Probably, from his perspective, if his goal is to win – and to get more eyeballs on his game – he has a better chance on the Mountaineers. I guess I get that. But, this isn’t a fucking Baskin Robbins where you stand there tasting all of the 31 flavors! Fucking pick a school and stick with it! Clearly there was a reason why you left West Virginia in the first place; what makes you think it’s going to be good now?

I’m just sad and pissed off. The difference between an NCAA Tourney berth or not isn’t Emmitt Matthews; he’s a role player. But, he was one of my favorite Huskies to root for last year, and I’m annoyed that he opted to leave. If the NCAA had proper contracts for players, you wouldn’t see this as often, and you wouldn’t see other schools sniffing around trying to poach your guys.

I’m not mad at anyone in particular. The players have the right, the coaches are only doing their jobs by enabling boosters or whoever to go and recruit players from other teams; this is the system that’s in place and everyone who can take advantage WILL take advantage.

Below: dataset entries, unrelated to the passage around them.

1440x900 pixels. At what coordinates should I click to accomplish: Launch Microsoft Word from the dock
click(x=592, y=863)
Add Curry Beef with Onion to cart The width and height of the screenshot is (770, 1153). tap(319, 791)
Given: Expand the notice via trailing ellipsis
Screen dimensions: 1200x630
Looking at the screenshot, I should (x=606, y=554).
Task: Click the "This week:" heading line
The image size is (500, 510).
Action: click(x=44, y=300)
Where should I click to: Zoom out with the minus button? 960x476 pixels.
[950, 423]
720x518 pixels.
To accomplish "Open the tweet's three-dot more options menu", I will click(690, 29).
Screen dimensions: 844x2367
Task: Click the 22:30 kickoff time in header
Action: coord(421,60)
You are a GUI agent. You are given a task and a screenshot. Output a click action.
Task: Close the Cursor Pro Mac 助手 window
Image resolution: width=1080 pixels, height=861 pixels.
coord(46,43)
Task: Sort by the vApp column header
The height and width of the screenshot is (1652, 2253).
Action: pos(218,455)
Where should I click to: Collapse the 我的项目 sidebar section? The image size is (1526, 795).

I’m just mad at the system, and there’s nothing I can do about it.

And, the thing is, it’s only going to get worse. I don’t think I’ll ever see a day where the Washington Huskies are national champions in football or men’s basketball. That’s kind of a bummer. That’s not just because of the transfer portal or NIL, but those things certainly play a part. It’s just hard to adjust your expectations. You look at the professional sports leagues and can see a reasonable path to a championship one day. Hell, if the Cincinnati Bengals can make a Super Bowl, then ANYONE in ANY pro league can do it. Even the lousy, fakakta Mariners.

But, not the Huskies. The best we can possibly hope for is a conference championship. Yet, who’s confident we’re going to get there with Mike Hopkins, or this new coaching staff for the football team? You mean the guy from Fresno, and before that some Dakota school? Oh yeah, I’m sure he’s the next Nick Saban just waiting to happen.